━━ DATASET
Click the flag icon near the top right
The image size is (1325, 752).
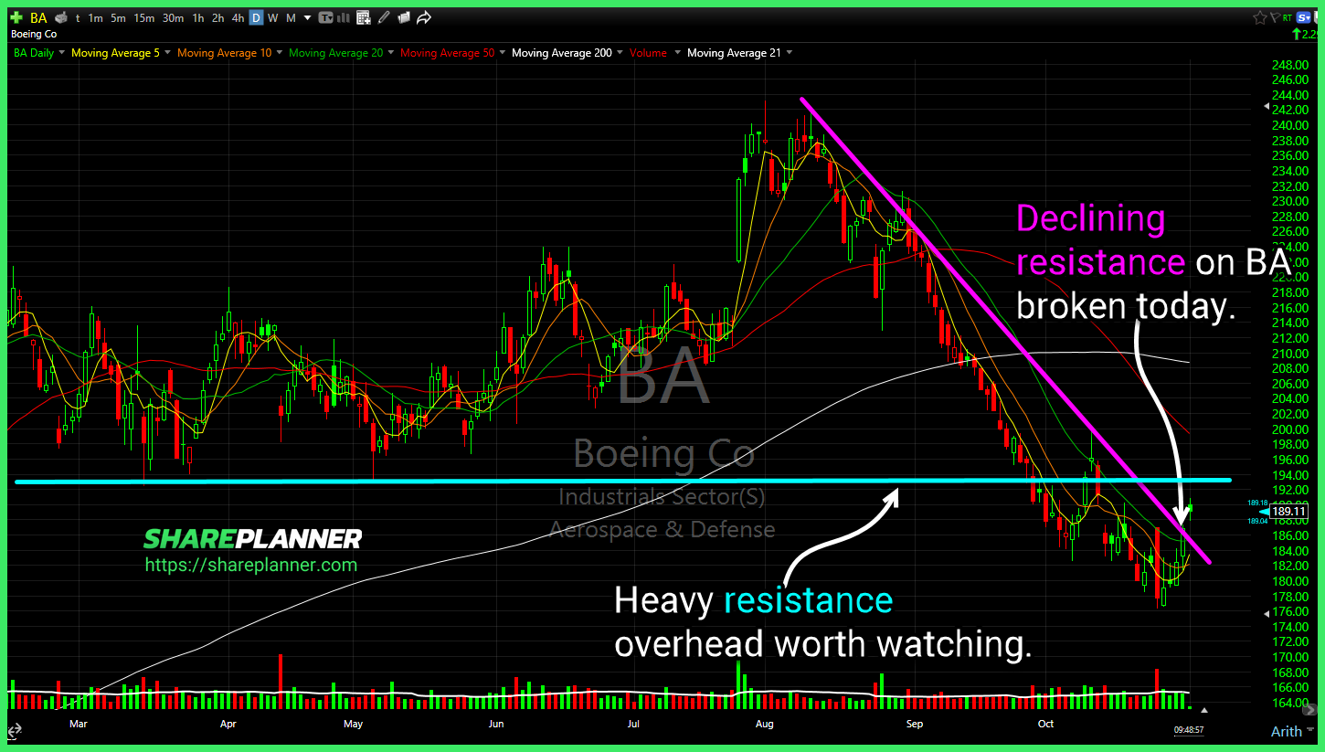pos(1273,16)
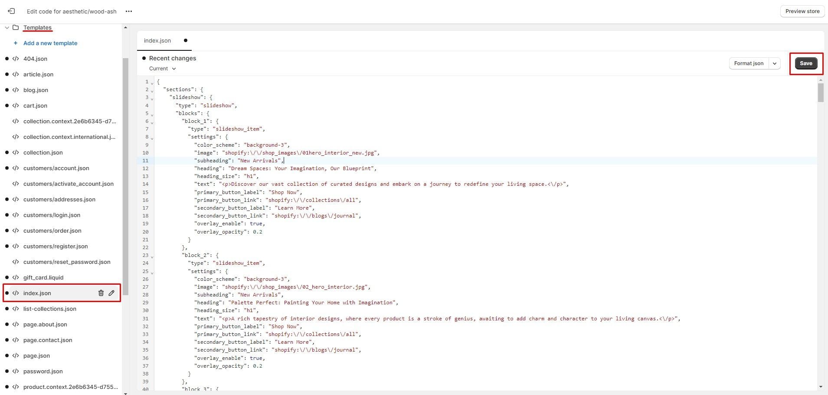Click the code icon beside 404.json
This screenshot has width=828, height=395.
pos(16,59)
━━━━
> EXERCISE
Exclude the pictures and print the rest of the data exactly.

> WRITTEN RESPONSE
Click the flag icon near the top right
The image size is (1325, 752).
pos(1273,16)
Click the code icon beside 404.json
This screenshot has width=828, height=395.
pos(16,59)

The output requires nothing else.